Tito pun sempat bercerita soal pengalamannya ketika menjabat Kapolda Papua. Tanpa bermaksud merendahkan, dia melihat masyarakat di sana belum cukup memahami arti demokrasi.

Berangkat dari beberapa alasan ini, Tito pun kembali mengusulkan soal pilkada asimetris. Pilkada asimetris ialah pelaksanaan pilkada yang didasarkan pada kedewasaan demokrasi tiap daerah. Bagi daerah yang dianggap mengerti demokrasi, pilkada langsung bisa diterapkan. Namun, jika di daerah tersebut penduduknya belum memiliki kedewasaan demokrasi yang mumpuni, pilkada digelar secara tidak langsung.

“Sistem pilkada langsung ada dampak positif dan negatif, sehingga saya pernah menyampaikan dalam satu forum, termasuk mungkin Pak Dolly (Ketua) Komisi II. Waktu pertama kali menjabat sebagai Mendagri, saya pernah melemparkan ide tentang pilkada asimetris, yaitu pilkada yang tidak dilaksanakan dengan secara langsung,” ungkapnya.

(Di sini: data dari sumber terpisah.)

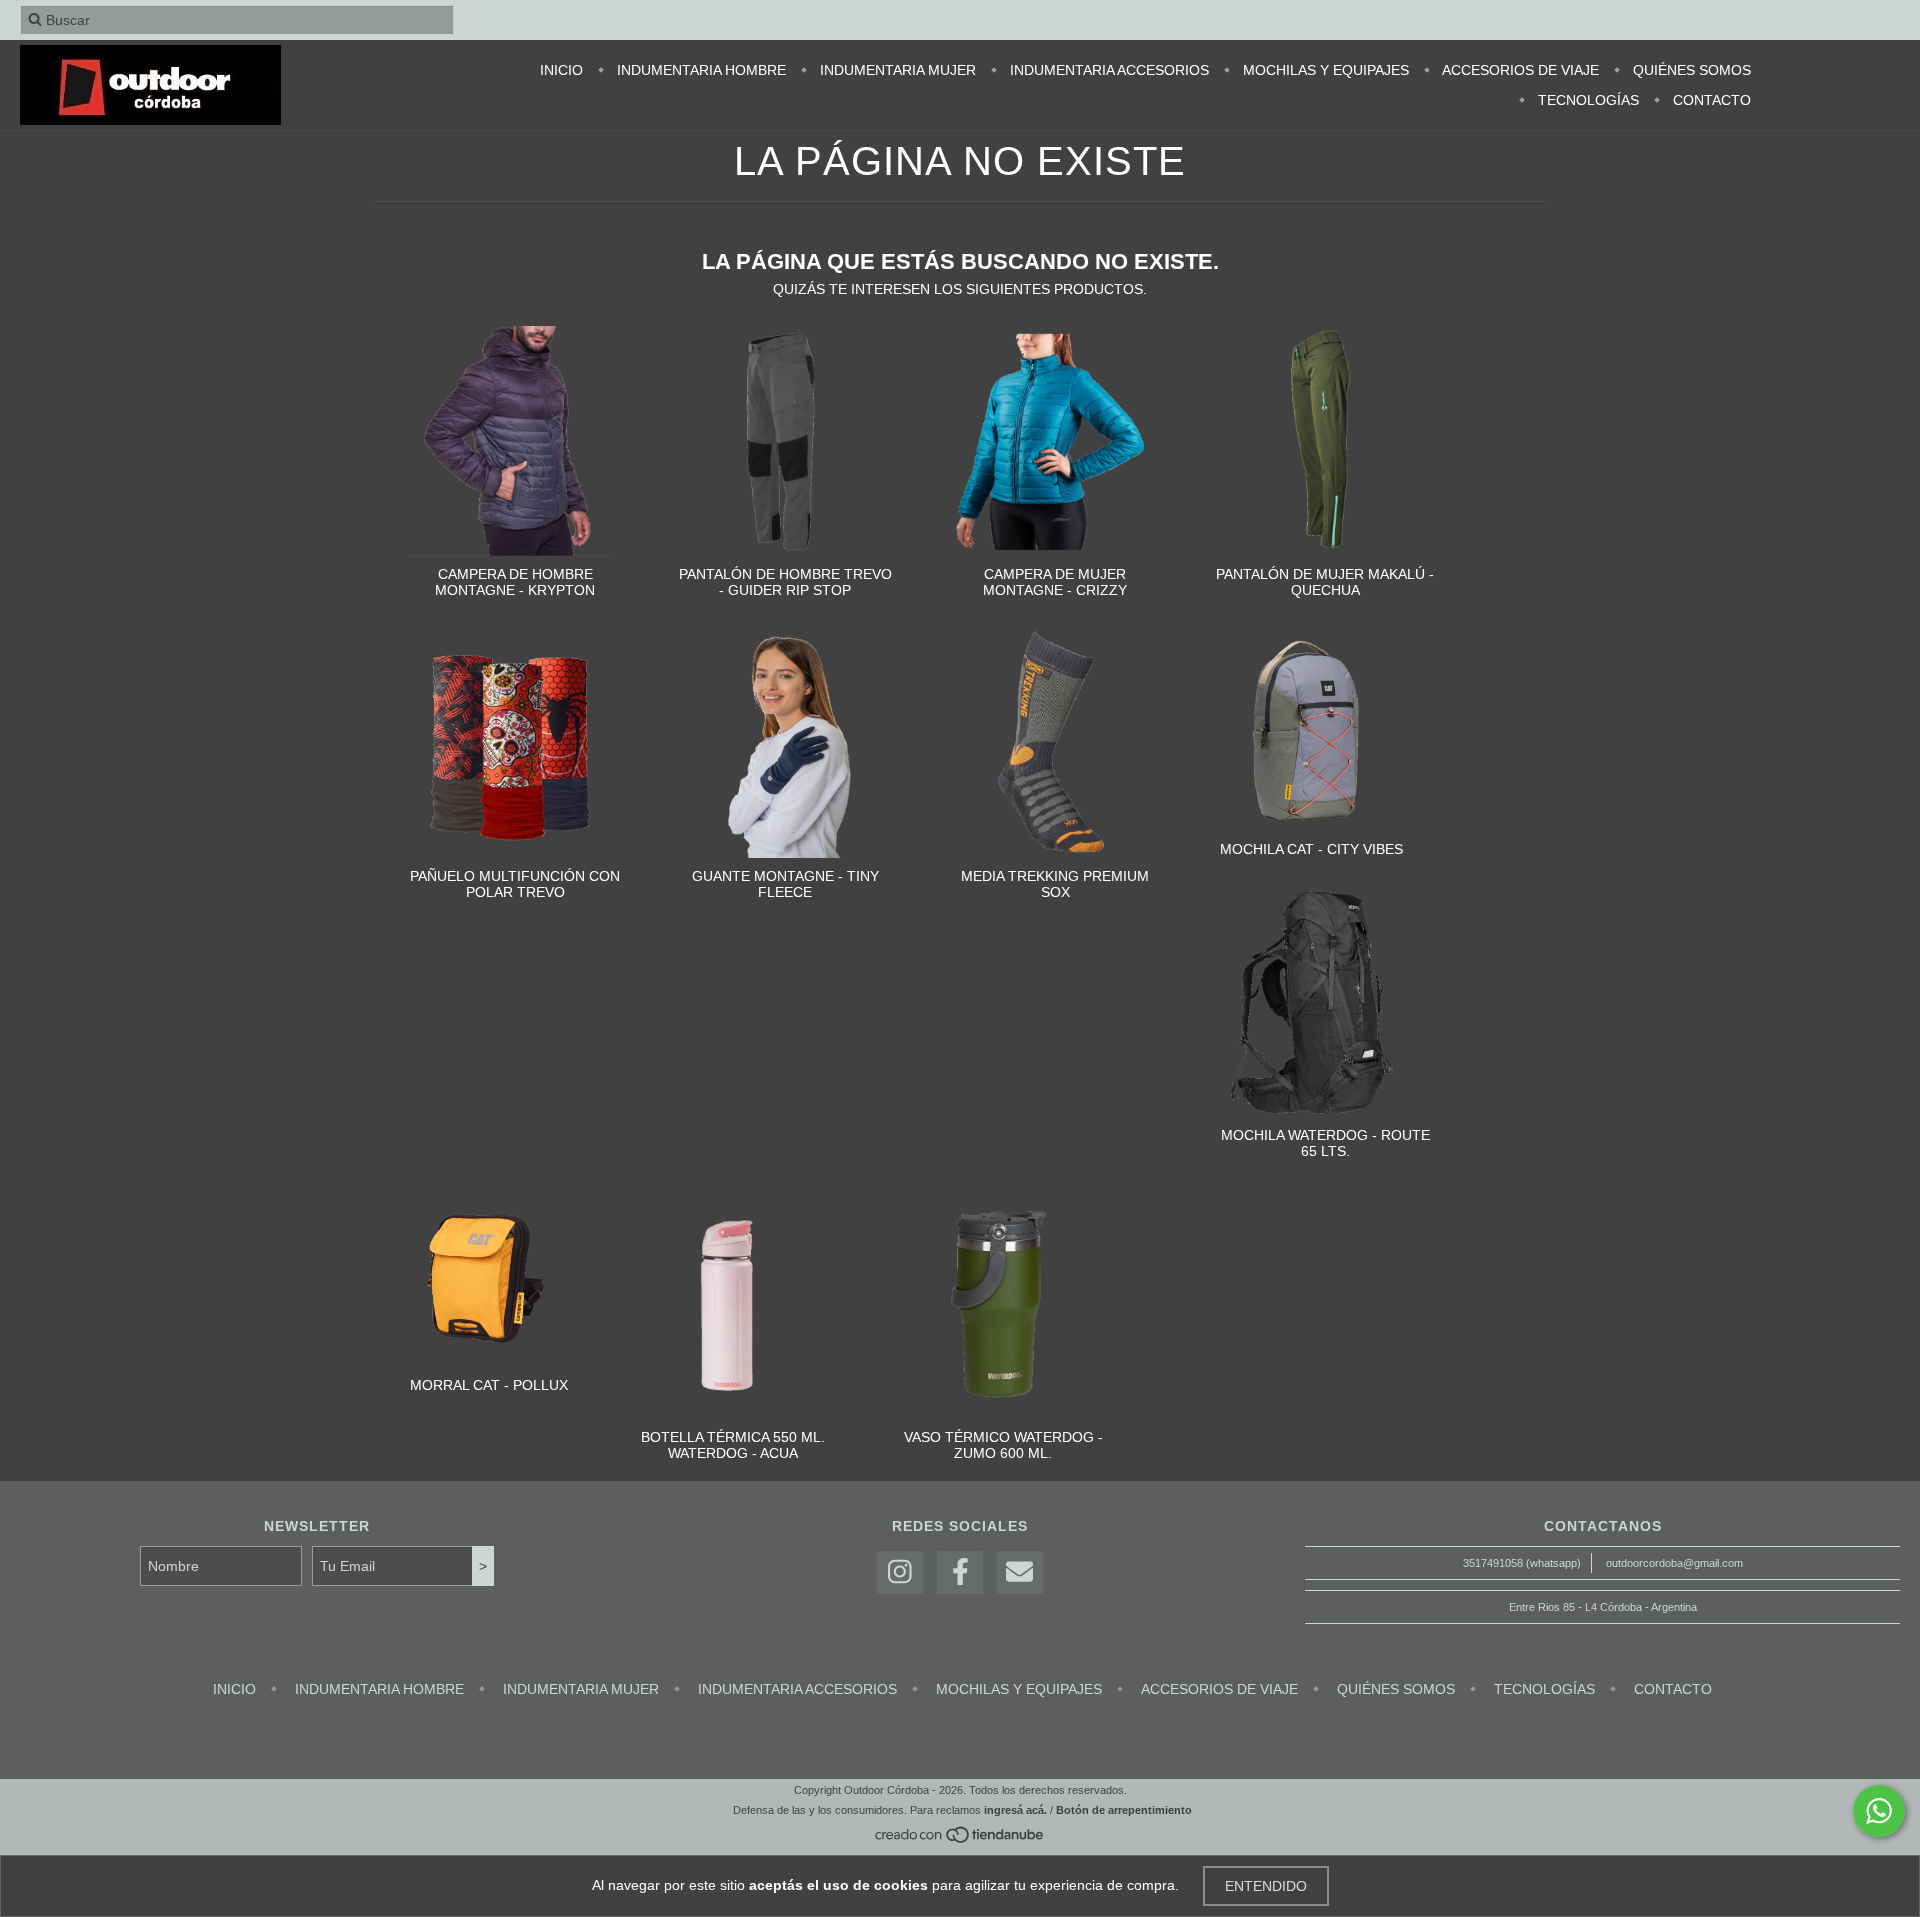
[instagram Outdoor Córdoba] (900, 1572)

Tito menilai model pilkada asimetris ini bisa mengurangi dampak negatif pilkada. “Untuk pilkada asimetris ini, yang pertama, untuk mengurangi dampak negatifnya. Kita harus melihat kedewasaan demokrasi,” jelasnya.

Sebelumnya untuk diketahui bahwa Tito sempat melemparkan wacana pilkada asimetris pada November 2019. Menurut Tito, di daerah yang dianggap mengerti demokrasi, pilkada langsung bisa diterapkan. Namun, kata Tito, lain cerita jika di daerah tersebut penduduknya belum memiliki kedewasaan demokrasi yang mumpuni.

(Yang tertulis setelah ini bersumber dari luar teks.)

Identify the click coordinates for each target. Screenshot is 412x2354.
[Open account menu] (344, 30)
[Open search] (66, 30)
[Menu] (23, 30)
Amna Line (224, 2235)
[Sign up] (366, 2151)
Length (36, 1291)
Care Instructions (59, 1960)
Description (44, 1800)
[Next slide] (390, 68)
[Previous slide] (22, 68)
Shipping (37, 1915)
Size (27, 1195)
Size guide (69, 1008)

“Tapi di daerah tertentu yang tingkat kedewasaan demokrasi rendah, itu mau berbusa-busa calon kepala daerah bicara tentang programnya, nggak didengar. Karena memang kemampuan intelektual literasi rendah, nggak nyampai,” ujar Tito, Senin (18/11/2019).

“Sehingga alternatifnya asimetris mungkin, yaitu di daerah yang Index Democratic Maturity tinggi, ini pilkada langsung. Yang rendah, maka ini mekanisme lain, apakah melalui DPD, DPRD seperti dulu. Tapi bagaimana reduce damage juga kalau problem di DPRD, bagaimana dengan independen tadi, mereka bisa terakomodasi solusinya seperti apa?” ungkap Tito.